HOW TO COMPLETE THIS TASK → All lines from the one that contains "921x381 pixels. How" through the close of the entries below are to be repeated exactly, without any pictures.

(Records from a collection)
════════════════════
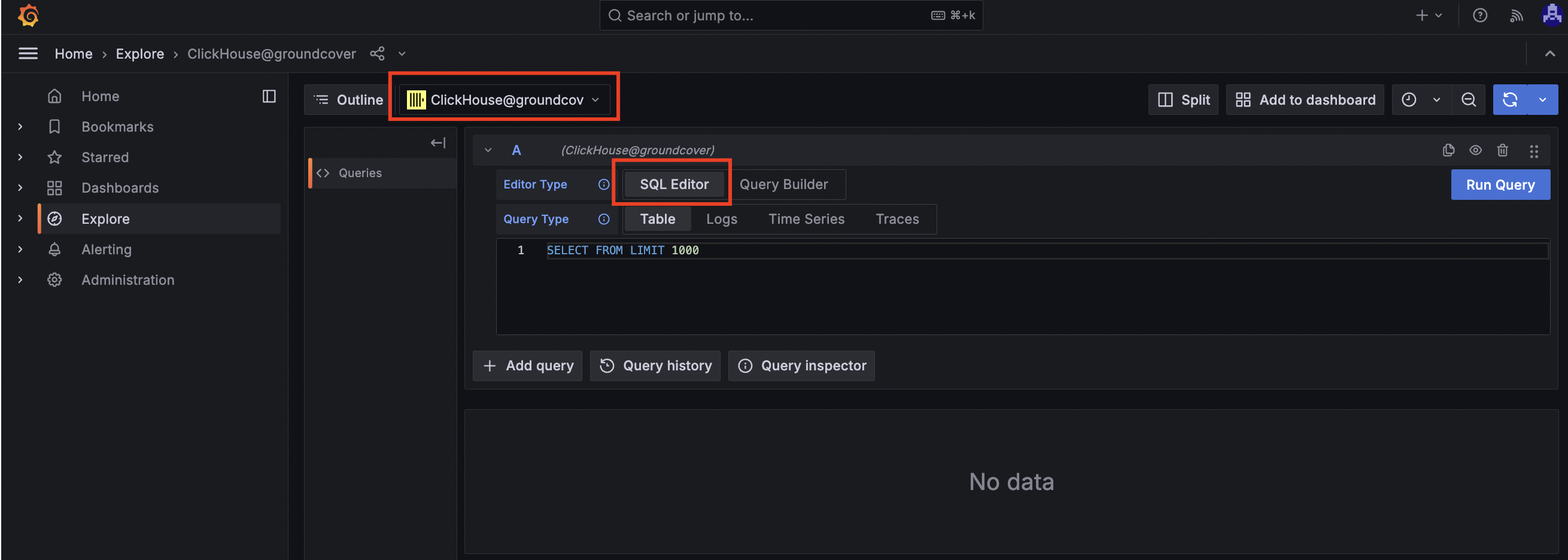Click the zoom out time range icon
The width and height of the screenshot is (1568, 560).
pos(1468,100)
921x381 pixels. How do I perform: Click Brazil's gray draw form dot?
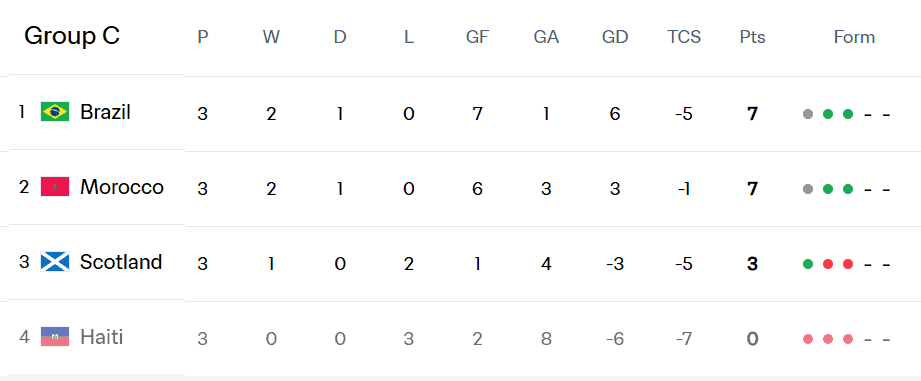tap(808, 114)
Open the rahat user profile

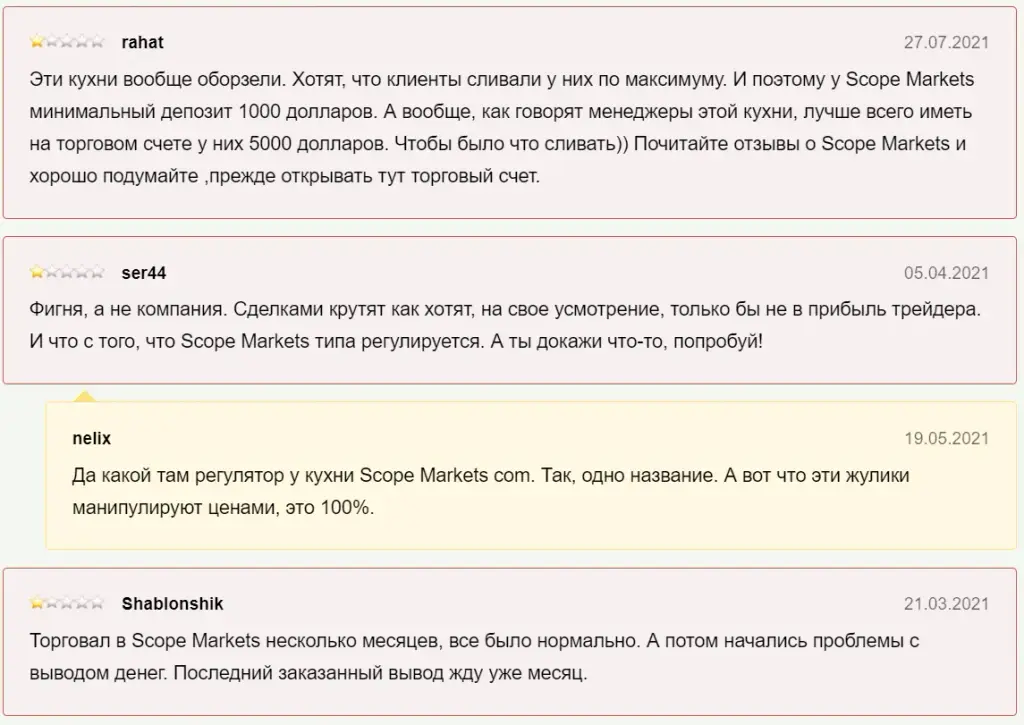[x=142, y=42]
════════════════════
TASK OUTPUT →
921x381 pixels. How do I perform: Click Brazil's gray draw form dot?
tap(808, 114)
Open the rahat user profile

[x=142, y=42]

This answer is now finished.